[Collected data entries]

• • •

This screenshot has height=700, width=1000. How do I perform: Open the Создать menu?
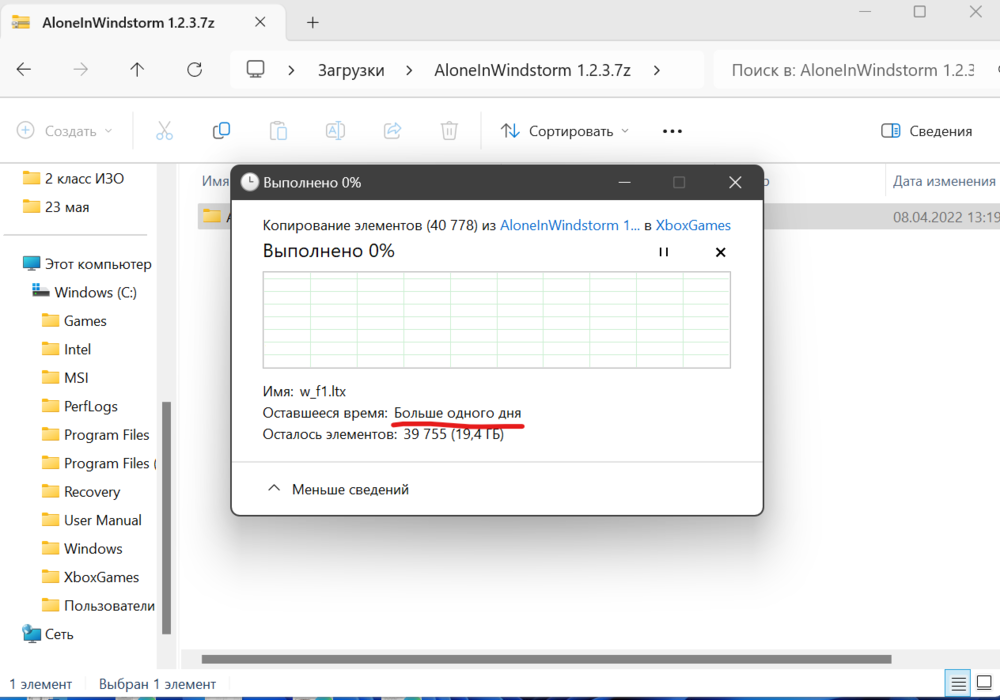point(64,130)
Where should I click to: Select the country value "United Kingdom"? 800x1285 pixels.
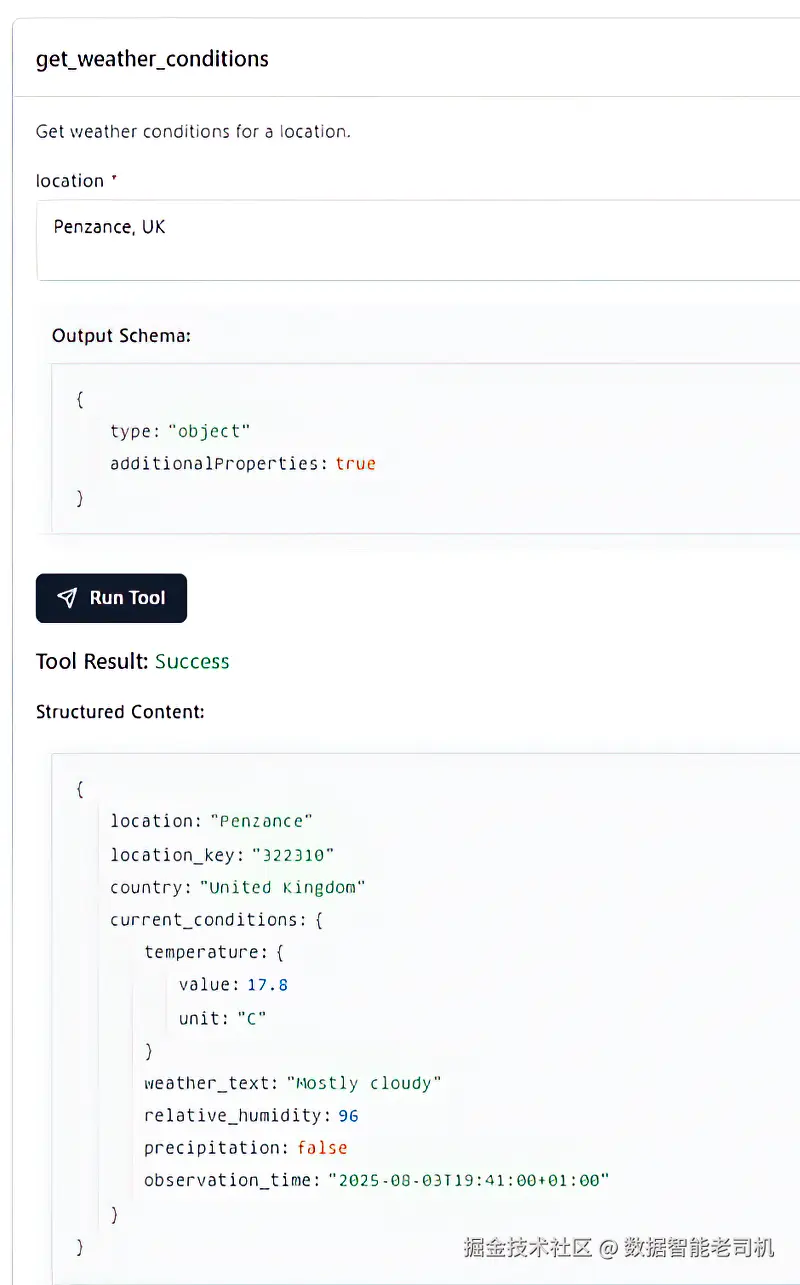282,888
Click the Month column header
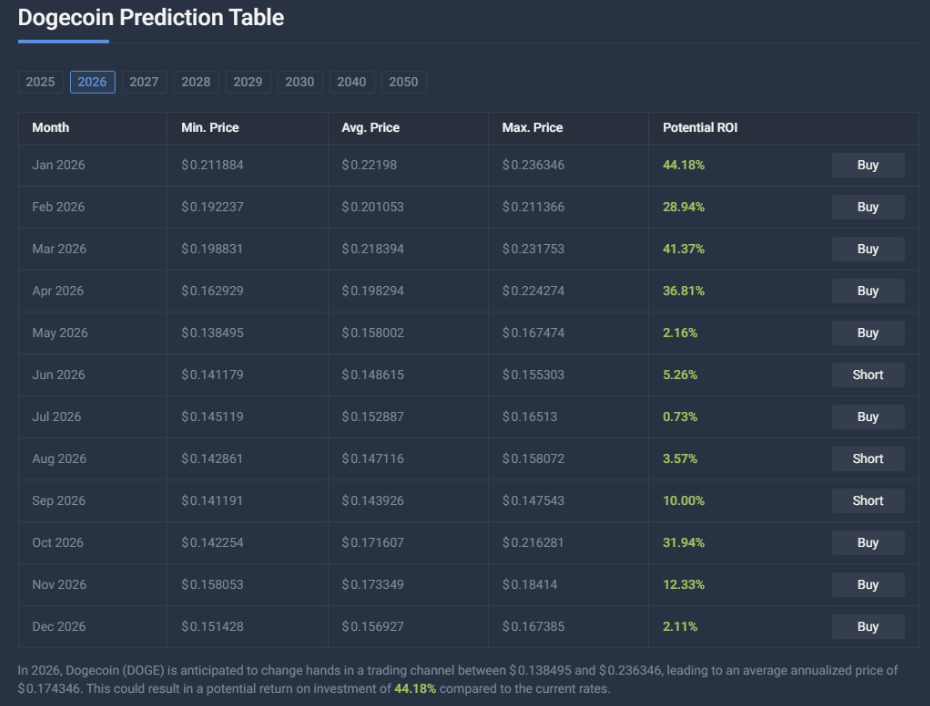Screen dimensions: 930x706 pyautogui.click(x=51, y=128)
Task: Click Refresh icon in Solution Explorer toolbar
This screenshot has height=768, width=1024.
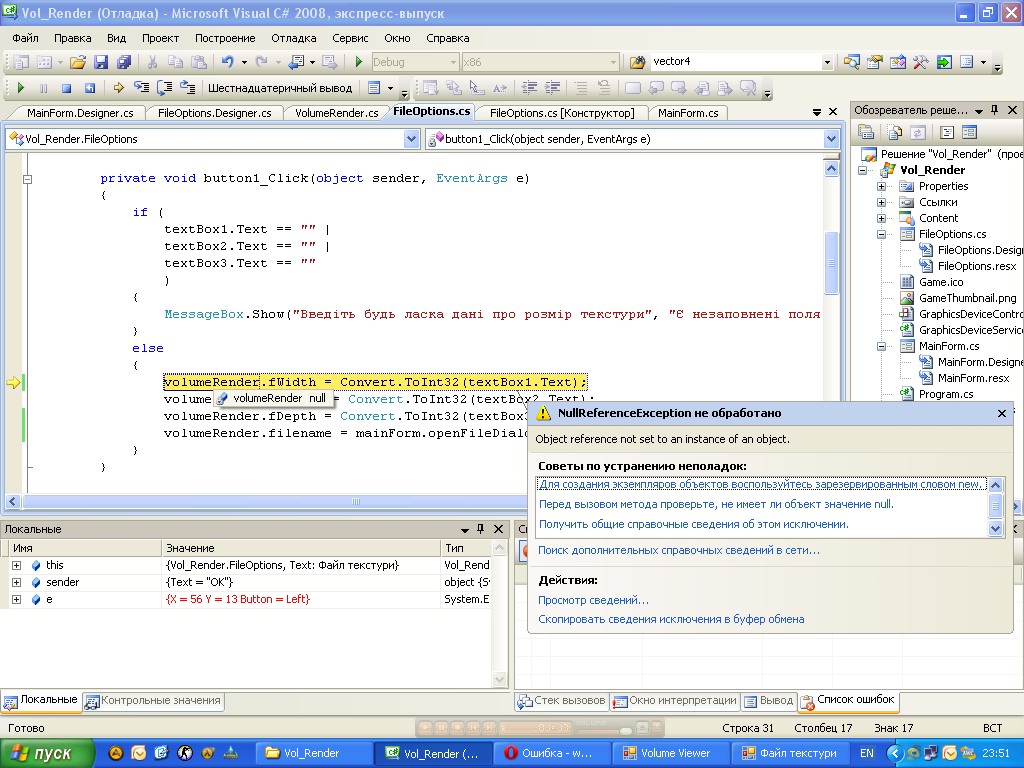Action: click(916, 132)
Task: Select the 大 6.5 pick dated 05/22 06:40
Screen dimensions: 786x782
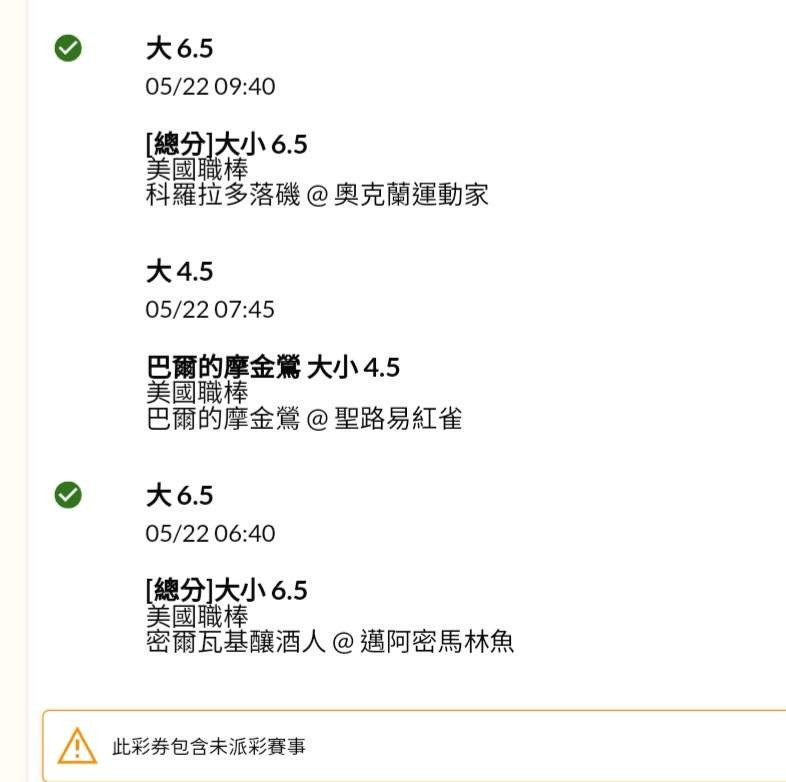Action: click(179, 495)
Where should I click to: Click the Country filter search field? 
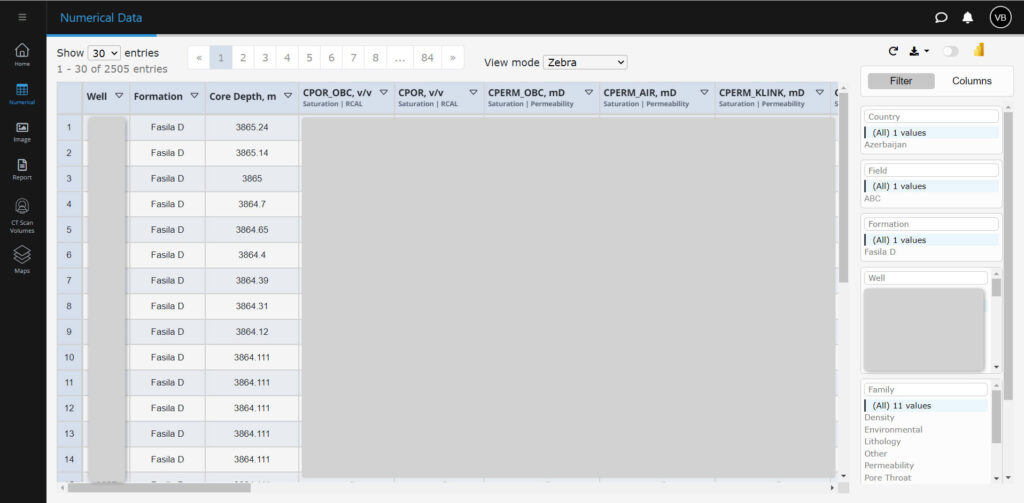pyautogui.click(x=931, y=117)
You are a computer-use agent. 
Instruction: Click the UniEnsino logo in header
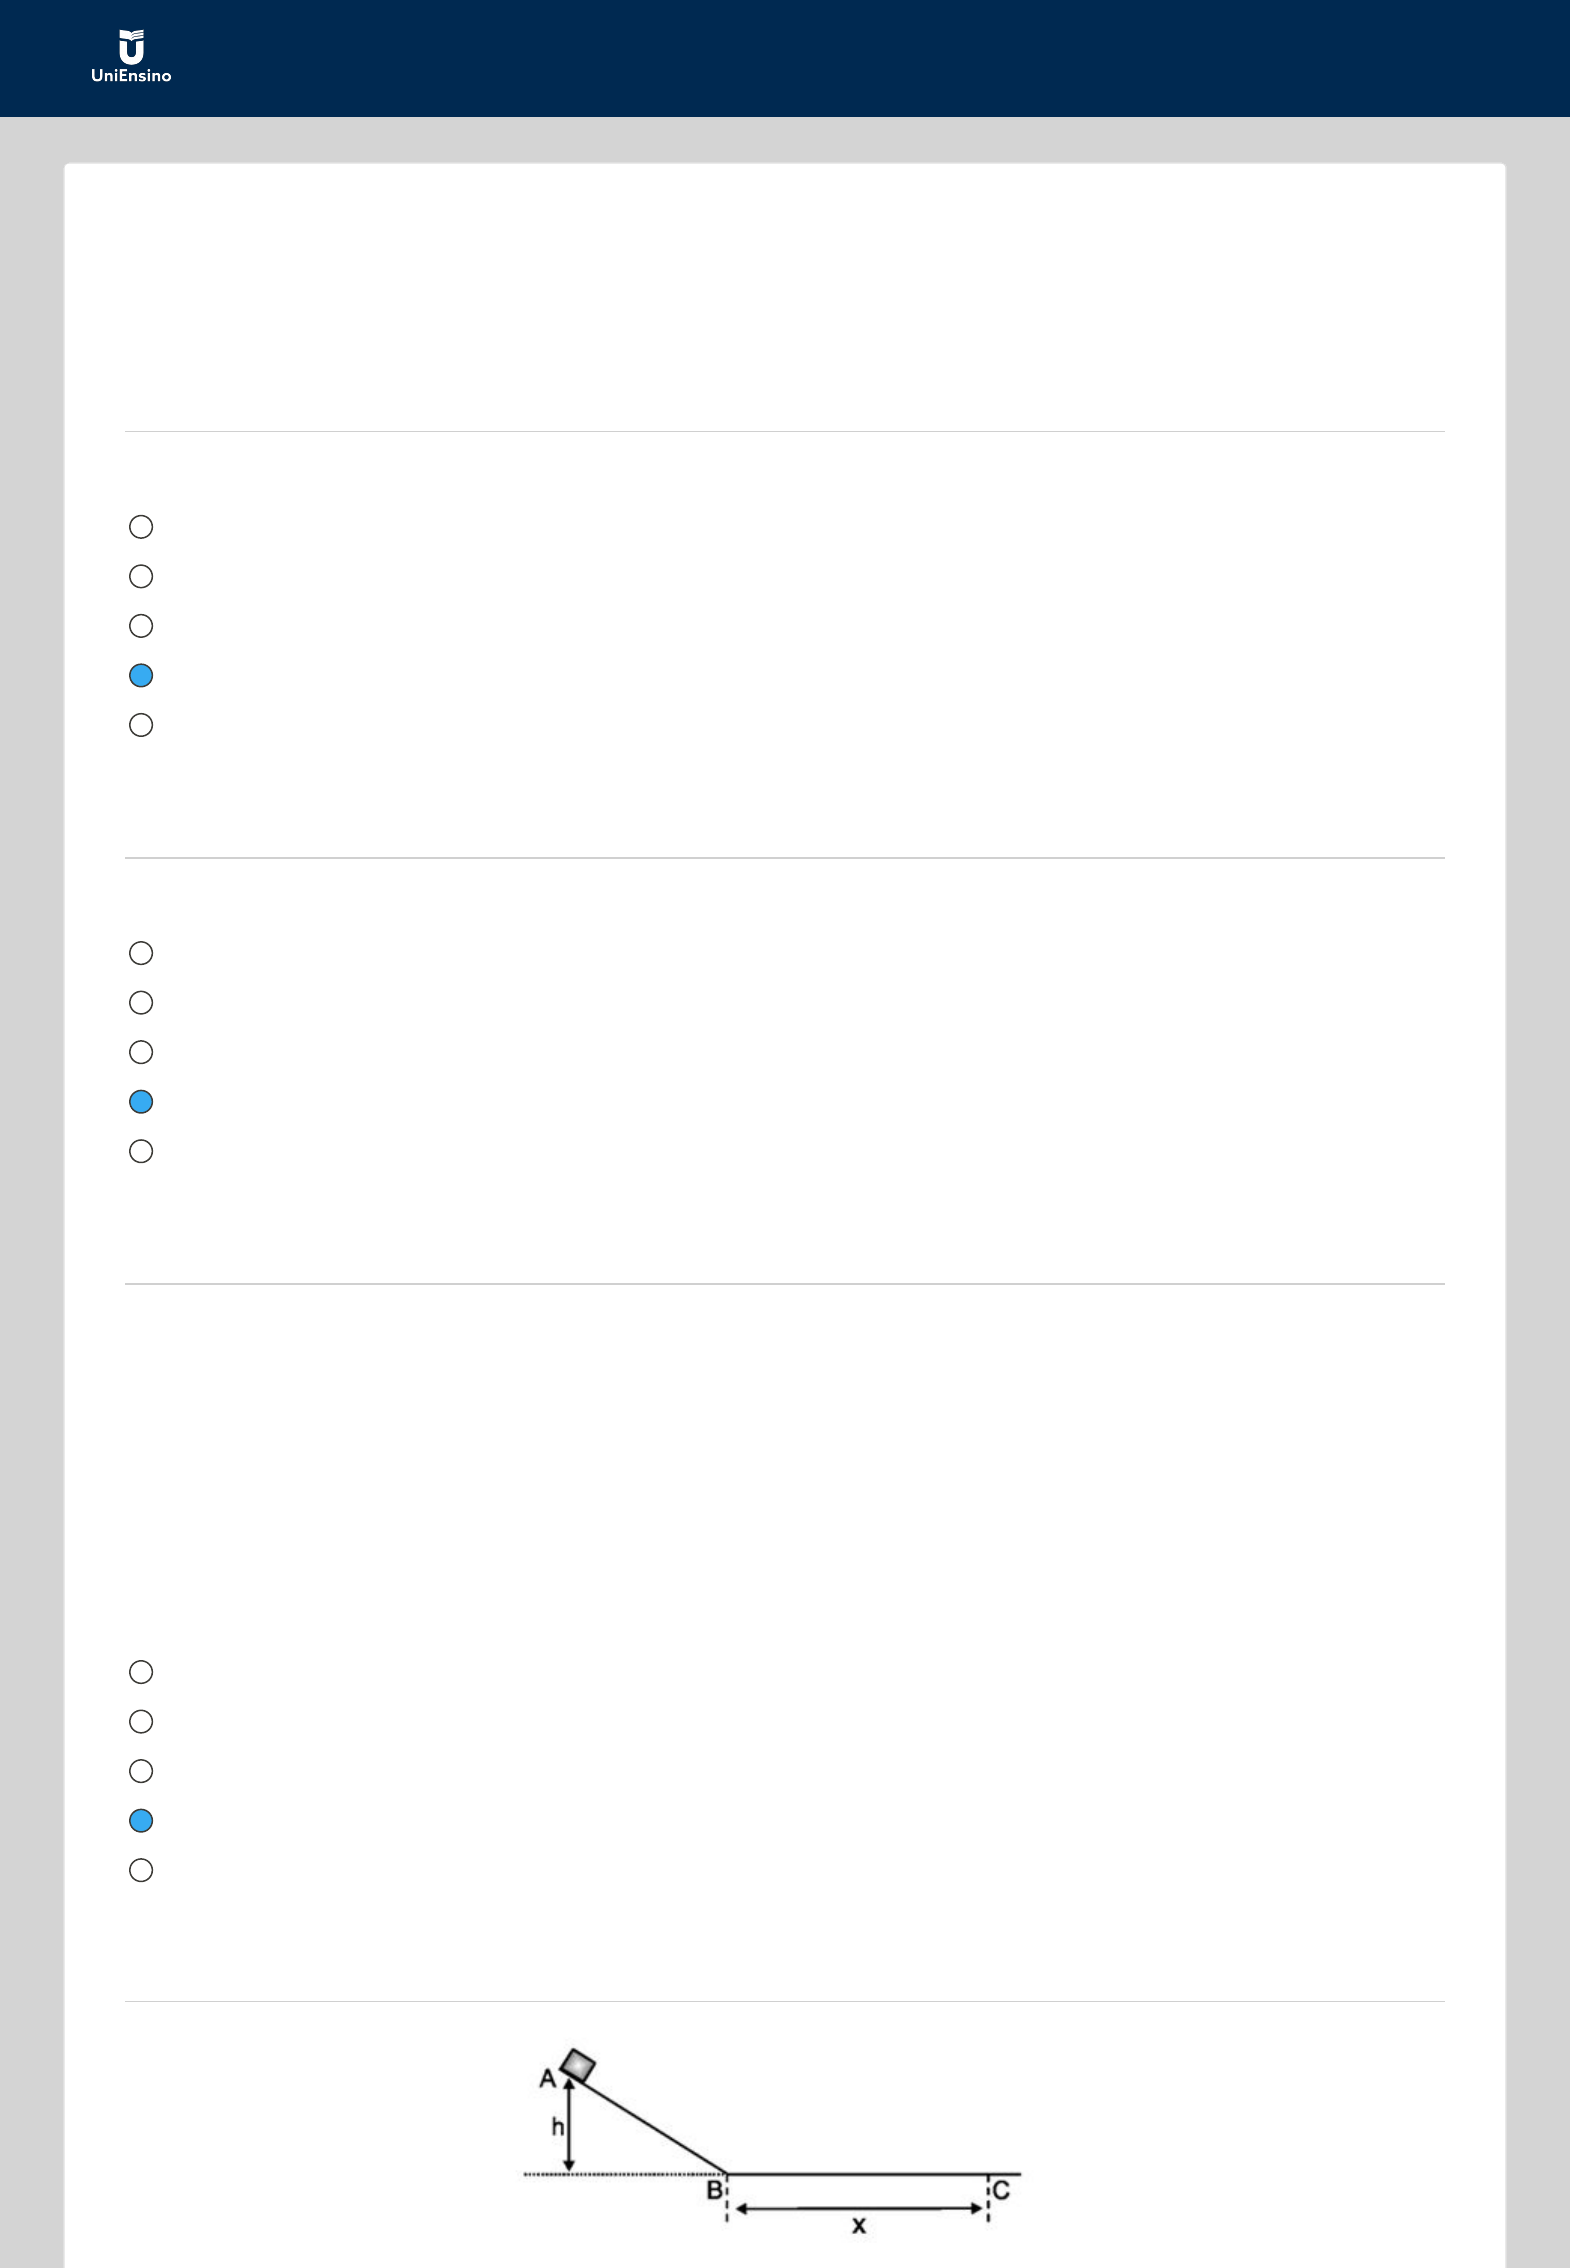(131, 57)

• • •

• [Aim of the exercise]
Only an exact, picture-free copy of the entries counts as the answer.

• [Response]
This screenshot has height=700, width=1000. How do I perform: Open the Создать menu?
point(64,130)
Where should I click to: Select the country value "United Kingdom"? 800x1285 pixels.
282,888
Click the Month column header
Screen dimensions: 930x706 pyautogui.click(x=51, y=128)
Task: Click Refresh icon in Solution Explorer toolbar
This screenshot has height=768, width=1024.
Action: click(916, 132)
Task: Select the 大 6.5 pick dated 05/22 06:40
Screen dimensions: 786x782
Action: click(179, 495)
Where should I click to: Click the Country filter search field? 
pyautogui.click(x=931, y=117)
You are a computer-use agent. 
Instruction: Click the UniEnsino logo in header
(131, 57)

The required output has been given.